Sargeant told Favorov that he regularly meets with Trump at Mar-a-Lago and that the gas-sales plan had the president’s full support, according to the two people who said Favorov recounted the discussion to them.
These conversations were recounted to AP by Dale W. Perry, an American who is a former business partner of Favorov. He told AP in an interview that Favorov described the meeting to him soon after it happened and that Favorov perceived it to be a shakedown. Perry, who is no relation to the energy secretary, is the managing partner of Energy Resources of Ukraine, which currently has business agreements to import natural gas and electricity to Ukraine.
Favorov told the group Trump planned to replace U.S. Ambassador Marie Yovanovitch with another official friendlier to their economic interests.
Dale Perry was so concerned about the effort to replace Kobolyev that he reported what he had heard to State Department officials at the U.S. Embassy in Kyiv and wrote a detailed April 12 memo. Sargeant’s lawyer tells AP, “Attending a single, informal dinner in Houston does not place Mr. Sargeant at the center of any Naftogaz or Ukrainian business plan.” Sargeant was only there to provide “broad industry guidance and his expert view on the challenges presented by operating in foreign markets.”
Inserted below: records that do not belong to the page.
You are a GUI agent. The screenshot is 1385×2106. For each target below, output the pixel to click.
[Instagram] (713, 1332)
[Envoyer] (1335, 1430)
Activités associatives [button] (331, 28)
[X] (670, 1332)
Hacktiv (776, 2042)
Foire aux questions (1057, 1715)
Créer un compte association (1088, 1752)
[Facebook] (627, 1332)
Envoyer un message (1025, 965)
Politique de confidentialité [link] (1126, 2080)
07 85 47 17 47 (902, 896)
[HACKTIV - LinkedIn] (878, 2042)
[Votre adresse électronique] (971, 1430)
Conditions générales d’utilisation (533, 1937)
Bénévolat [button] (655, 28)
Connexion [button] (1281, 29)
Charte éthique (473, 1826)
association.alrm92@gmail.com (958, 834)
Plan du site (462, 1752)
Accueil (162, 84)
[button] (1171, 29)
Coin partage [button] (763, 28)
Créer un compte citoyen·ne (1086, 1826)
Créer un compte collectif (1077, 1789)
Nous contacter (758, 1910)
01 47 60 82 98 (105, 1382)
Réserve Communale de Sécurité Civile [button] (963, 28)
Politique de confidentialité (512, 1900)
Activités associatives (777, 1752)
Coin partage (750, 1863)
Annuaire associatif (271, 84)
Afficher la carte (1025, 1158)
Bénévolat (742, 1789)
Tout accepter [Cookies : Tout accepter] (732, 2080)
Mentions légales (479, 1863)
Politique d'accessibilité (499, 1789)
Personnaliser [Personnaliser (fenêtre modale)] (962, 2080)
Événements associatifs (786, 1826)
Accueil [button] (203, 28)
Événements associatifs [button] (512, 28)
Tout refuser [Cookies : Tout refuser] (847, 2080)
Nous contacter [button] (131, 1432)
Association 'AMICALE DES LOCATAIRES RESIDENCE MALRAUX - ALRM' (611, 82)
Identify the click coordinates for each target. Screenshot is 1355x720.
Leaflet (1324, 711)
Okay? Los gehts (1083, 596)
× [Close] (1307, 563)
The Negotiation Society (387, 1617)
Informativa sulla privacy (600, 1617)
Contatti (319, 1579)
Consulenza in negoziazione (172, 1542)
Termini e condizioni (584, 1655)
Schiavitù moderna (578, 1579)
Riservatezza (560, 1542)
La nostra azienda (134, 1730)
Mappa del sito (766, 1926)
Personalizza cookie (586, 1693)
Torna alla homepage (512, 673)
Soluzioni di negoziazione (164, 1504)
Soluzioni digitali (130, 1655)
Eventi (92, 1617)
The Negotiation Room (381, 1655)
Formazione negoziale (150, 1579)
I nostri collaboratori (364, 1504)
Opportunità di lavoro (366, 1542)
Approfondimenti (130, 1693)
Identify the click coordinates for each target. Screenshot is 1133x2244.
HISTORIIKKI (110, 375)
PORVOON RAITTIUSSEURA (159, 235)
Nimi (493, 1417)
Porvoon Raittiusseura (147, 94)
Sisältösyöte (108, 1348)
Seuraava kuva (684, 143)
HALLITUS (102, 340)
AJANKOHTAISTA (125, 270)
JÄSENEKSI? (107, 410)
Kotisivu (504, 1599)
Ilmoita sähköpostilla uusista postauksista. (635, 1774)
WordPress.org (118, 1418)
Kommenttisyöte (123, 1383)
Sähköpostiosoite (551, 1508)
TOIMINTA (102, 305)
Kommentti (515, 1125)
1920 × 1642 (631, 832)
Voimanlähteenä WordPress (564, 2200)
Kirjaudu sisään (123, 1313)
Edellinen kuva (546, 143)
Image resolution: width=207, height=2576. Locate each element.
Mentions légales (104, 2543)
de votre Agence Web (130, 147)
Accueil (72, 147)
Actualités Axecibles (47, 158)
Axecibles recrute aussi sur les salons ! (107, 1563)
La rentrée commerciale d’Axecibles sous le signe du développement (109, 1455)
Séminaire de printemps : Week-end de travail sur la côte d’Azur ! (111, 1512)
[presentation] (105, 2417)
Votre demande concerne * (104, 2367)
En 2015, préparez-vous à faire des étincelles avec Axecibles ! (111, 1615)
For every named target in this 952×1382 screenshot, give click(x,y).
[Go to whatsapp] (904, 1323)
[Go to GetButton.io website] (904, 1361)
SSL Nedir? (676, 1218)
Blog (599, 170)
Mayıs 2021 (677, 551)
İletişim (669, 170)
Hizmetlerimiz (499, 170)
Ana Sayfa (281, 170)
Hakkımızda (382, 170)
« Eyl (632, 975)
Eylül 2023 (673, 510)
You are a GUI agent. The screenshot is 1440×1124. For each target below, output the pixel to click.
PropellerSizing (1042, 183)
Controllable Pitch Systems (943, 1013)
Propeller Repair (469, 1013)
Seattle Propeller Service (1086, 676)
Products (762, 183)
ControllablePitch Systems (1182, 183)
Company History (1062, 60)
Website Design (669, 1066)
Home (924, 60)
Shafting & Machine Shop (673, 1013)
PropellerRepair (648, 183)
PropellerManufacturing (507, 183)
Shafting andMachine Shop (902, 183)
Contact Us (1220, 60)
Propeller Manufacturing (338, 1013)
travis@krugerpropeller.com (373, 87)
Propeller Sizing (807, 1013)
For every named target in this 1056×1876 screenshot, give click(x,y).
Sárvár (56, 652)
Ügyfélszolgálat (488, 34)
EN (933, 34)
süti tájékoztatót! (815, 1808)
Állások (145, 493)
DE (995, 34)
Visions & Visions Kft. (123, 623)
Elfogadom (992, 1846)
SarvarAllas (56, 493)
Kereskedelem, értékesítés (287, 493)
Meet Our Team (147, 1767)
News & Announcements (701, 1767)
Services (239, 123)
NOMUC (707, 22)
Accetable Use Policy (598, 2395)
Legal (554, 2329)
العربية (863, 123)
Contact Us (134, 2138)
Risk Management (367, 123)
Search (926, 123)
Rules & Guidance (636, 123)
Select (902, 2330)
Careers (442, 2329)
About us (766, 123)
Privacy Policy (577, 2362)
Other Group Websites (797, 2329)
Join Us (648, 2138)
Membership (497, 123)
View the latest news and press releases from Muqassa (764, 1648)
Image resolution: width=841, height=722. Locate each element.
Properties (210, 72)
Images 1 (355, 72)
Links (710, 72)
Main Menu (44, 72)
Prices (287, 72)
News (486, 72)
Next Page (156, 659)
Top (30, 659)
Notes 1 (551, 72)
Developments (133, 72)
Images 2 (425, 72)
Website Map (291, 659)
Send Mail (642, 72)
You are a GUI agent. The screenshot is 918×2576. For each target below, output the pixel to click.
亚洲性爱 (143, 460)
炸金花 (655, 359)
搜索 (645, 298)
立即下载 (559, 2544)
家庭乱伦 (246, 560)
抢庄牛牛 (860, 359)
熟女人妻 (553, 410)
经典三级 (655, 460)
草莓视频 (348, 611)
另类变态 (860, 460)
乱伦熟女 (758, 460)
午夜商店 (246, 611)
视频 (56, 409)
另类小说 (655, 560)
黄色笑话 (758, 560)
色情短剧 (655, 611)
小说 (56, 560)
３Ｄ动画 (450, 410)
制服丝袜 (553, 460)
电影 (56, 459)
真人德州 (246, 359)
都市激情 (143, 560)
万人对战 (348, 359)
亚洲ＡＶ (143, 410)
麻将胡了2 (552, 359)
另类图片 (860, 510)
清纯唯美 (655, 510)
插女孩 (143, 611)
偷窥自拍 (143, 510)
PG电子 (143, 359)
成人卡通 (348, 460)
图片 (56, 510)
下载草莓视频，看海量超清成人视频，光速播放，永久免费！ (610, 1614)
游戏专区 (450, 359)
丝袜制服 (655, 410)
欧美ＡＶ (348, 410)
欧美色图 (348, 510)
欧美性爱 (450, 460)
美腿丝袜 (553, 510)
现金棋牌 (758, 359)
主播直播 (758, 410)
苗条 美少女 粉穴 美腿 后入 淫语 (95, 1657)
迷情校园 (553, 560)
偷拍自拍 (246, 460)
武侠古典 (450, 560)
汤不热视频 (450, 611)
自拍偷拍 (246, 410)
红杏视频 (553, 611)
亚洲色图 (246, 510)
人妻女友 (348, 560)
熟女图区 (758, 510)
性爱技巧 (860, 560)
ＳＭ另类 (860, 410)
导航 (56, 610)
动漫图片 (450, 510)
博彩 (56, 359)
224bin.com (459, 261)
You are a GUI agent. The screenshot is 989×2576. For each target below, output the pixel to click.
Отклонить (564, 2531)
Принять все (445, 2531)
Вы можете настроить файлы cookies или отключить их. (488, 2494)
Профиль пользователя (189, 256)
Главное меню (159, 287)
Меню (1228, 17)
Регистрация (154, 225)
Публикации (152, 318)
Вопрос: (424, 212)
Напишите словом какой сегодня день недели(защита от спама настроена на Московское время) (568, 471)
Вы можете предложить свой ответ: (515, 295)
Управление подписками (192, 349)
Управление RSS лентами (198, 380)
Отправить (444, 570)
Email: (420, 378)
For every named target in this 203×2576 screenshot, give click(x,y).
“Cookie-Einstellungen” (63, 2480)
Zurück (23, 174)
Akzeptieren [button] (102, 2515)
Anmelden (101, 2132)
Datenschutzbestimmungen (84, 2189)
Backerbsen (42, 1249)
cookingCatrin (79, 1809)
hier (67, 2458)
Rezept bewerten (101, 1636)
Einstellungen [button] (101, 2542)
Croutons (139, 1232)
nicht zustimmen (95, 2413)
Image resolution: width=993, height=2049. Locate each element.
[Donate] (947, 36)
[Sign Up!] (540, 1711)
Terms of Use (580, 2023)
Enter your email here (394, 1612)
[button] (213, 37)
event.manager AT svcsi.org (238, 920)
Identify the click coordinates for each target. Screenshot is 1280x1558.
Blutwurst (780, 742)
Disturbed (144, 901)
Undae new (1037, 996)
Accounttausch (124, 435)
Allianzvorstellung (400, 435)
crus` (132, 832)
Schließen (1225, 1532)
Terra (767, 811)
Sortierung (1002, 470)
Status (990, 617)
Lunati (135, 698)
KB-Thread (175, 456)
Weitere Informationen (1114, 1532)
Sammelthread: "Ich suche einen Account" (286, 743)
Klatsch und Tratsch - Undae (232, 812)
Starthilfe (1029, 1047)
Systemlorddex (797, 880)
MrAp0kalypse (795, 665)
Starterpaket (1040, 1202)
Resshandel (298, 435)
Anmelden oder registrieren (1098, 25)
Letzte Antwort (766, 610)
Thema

Among those challenges is knowing the good guys from the bad guys, the honest from the corrupt. That is an increasing challenge in this market, foreign to everyone not from here. Julia Ioffe writes at GQ that our view of Ukraine is ridiculously two-dimensional:
Like the inhabitants of all borderlands throughout history, many Ukrainians have learned to play one side against the other in securing money and power for themselves. Lavishing money on an American consultant with deep ties to the Republican establishment (like Manafort) or to the Democratic one (like Hunter Biden or Devine) can go a long way in securing influence in Washington and, hopefully, still more money in the form of American aid. The same can be done to secure the flow of Russian funds.
[…]
Ukraine pops up in our domestic political scandals because it is in the middle of a tug-of-war between Russia and the West, and because Westerners go there to enrich themselves doing questionable work. But in our minds, it is a small country somewhere over the horizon, full of people with funny Slavic names. Ukraine is much easier to think about if we cram it into our own political dichotomies, even if that distorts what’s really happening on the ground. The problem in doing so, however, is that we become unwitting participants in someone else’s games.
Ukraine scored 32/100 on Transparency International‘s 2018 corruption index, improving. The U.S. scored 71/100 on Transparency International’s 2018 corruption index, worsening. The transparency of the acting president’s efforts to smear his political opponents with his own dung would be laughable if not for the peril he and his allies’ corruption pose to the future of the republic Lincoln described during “the fiery trial through which we pass” as “the last best hope of earth.”